Rewrite everything from the line containing "This screenshot has width=1200, height=650." down to the line containing "I will 103,35.", including both of those lines and the requests. Multiply each coordinate in the answers by 0.8 and round to whole numbers, with halves rounding up.

* **DATASET RECORDS**:
[Start]
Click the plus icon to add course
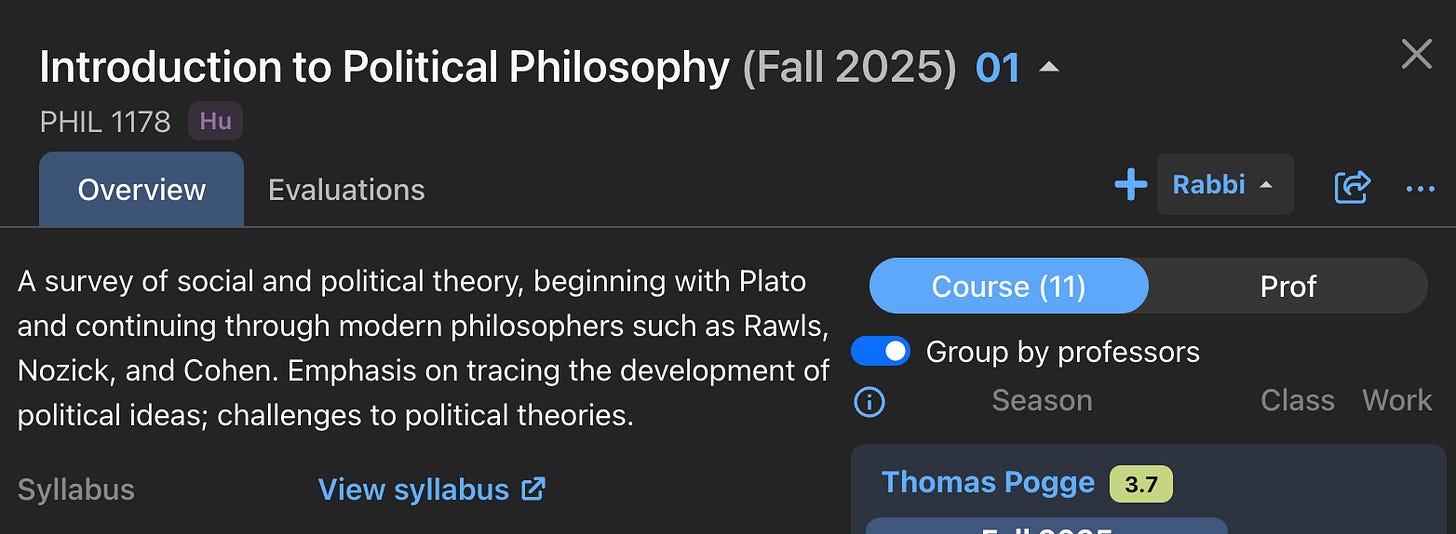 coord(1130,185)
[End]
[Start]
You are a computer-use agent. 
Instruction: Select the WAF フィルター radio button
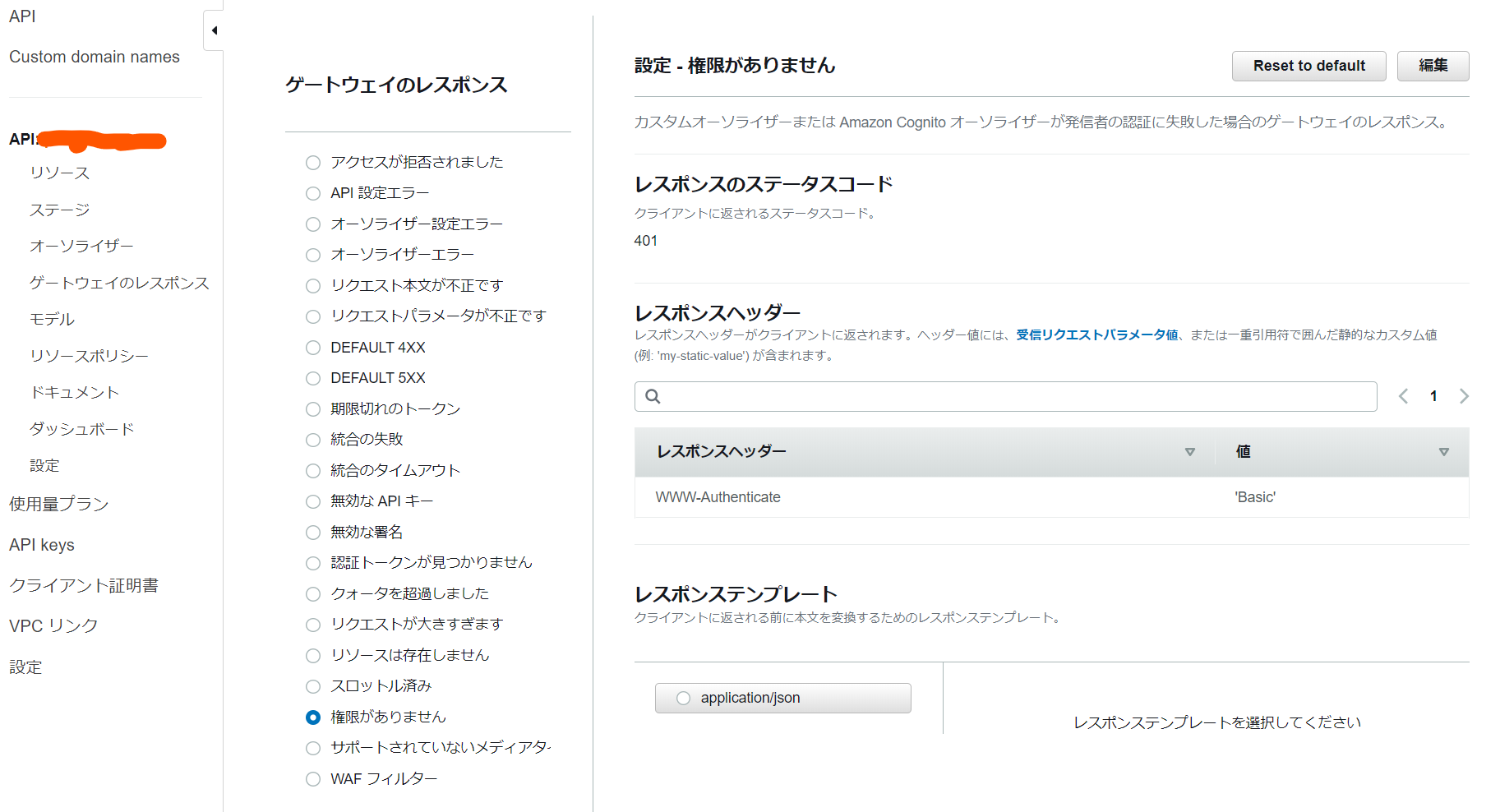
[End]
[Start]
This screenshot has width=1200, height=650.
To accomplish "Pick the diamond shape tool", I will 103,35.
[End]
* **EXERCISE SOLUTION**:
This screenshot has width=1200, height=650.
To accomplish "Pick the diamond shape tool", I will 82,28.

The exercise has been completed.